* **Your instructions**:
When you reach the line containing "Click the sportarena365.ru legend link", repeat that line and each one after it exactly until the records end, leaving out pictures.

* **Dataset**:
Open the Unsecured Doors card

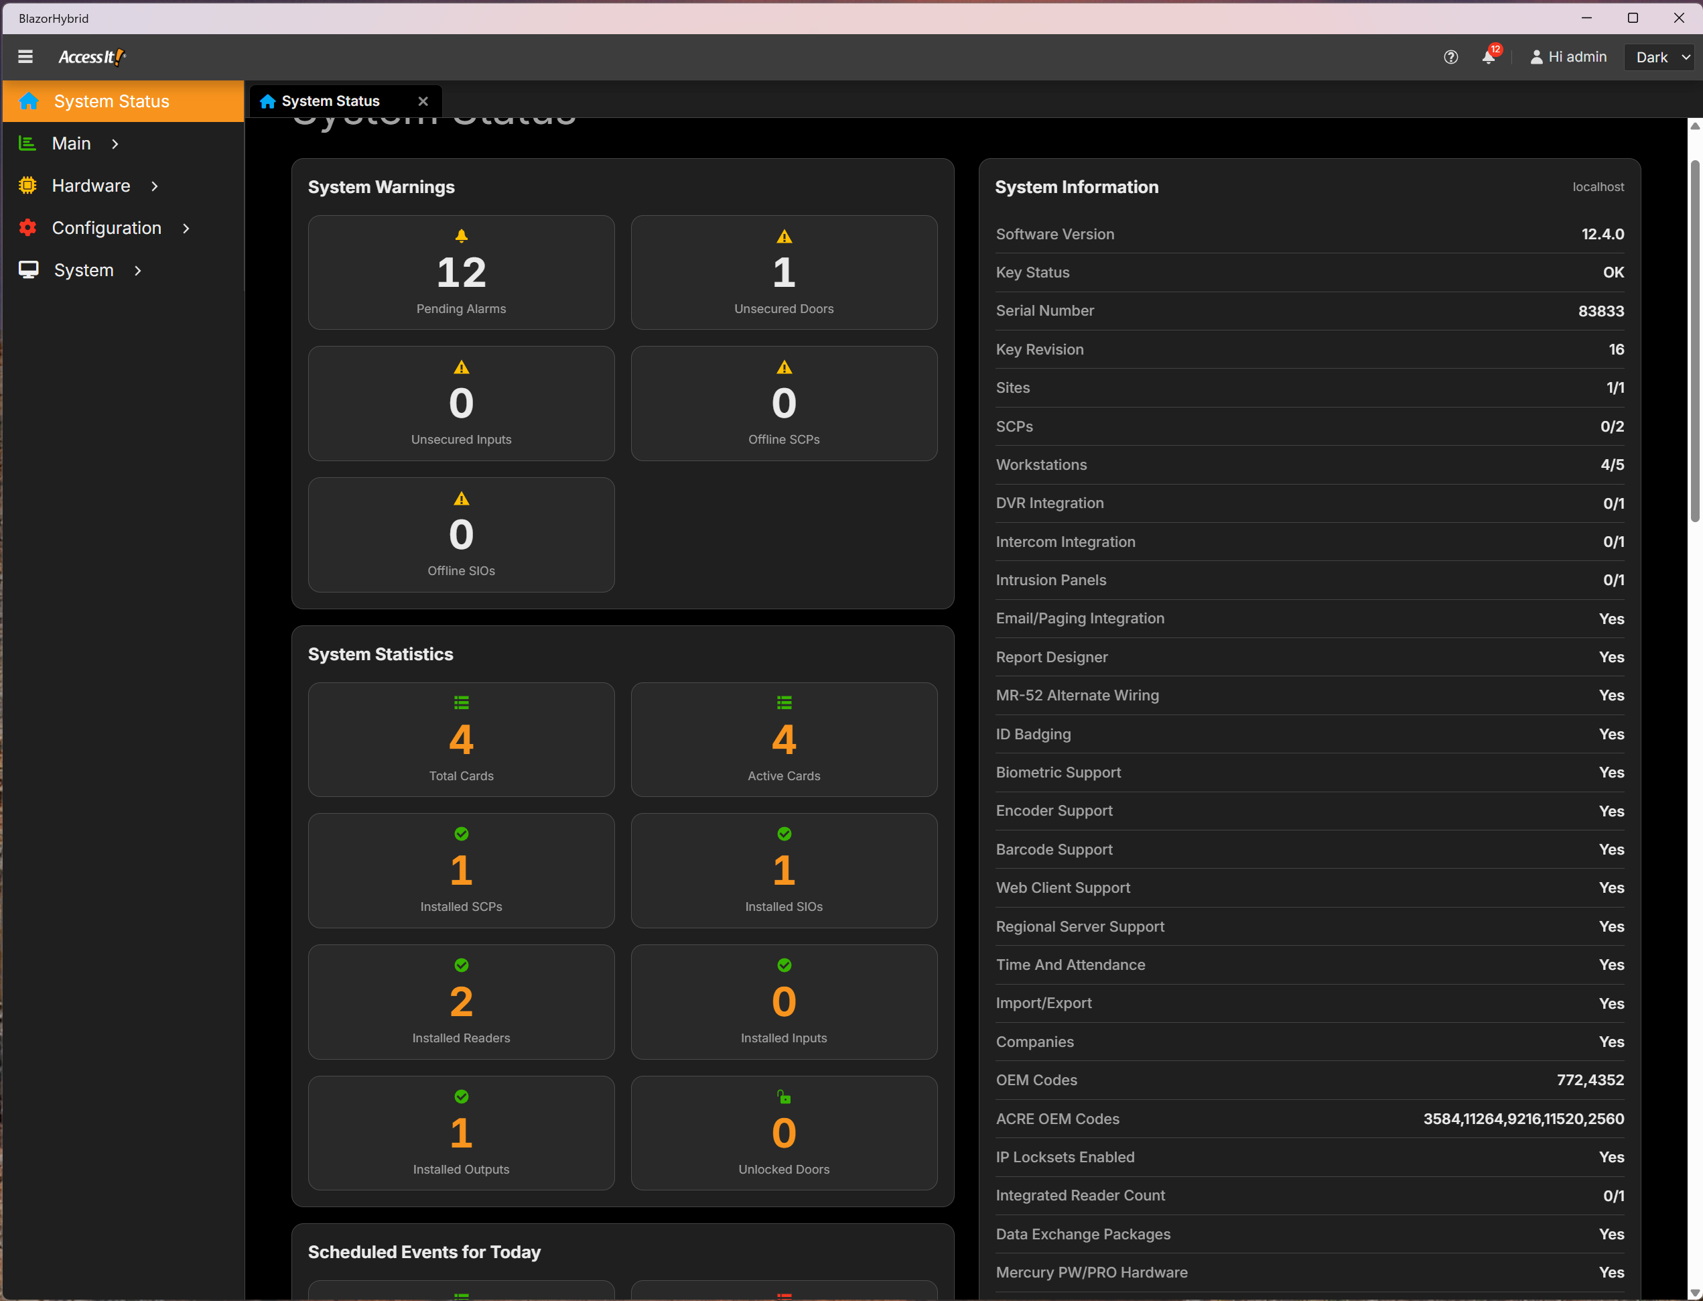point(784,273)
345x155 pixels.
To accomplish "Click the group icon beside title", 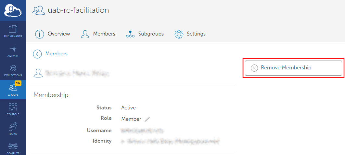I will [38, 11].
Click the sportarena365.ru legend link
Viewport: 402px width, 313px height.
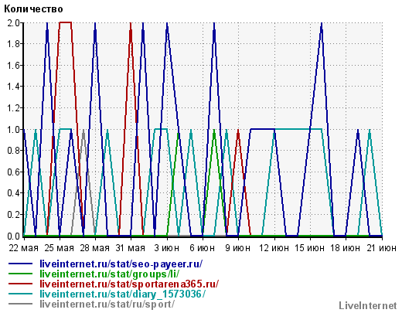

* **Task answer**:
Click the sportarena365.ru legend link
Viewport: 402px width, 313px height.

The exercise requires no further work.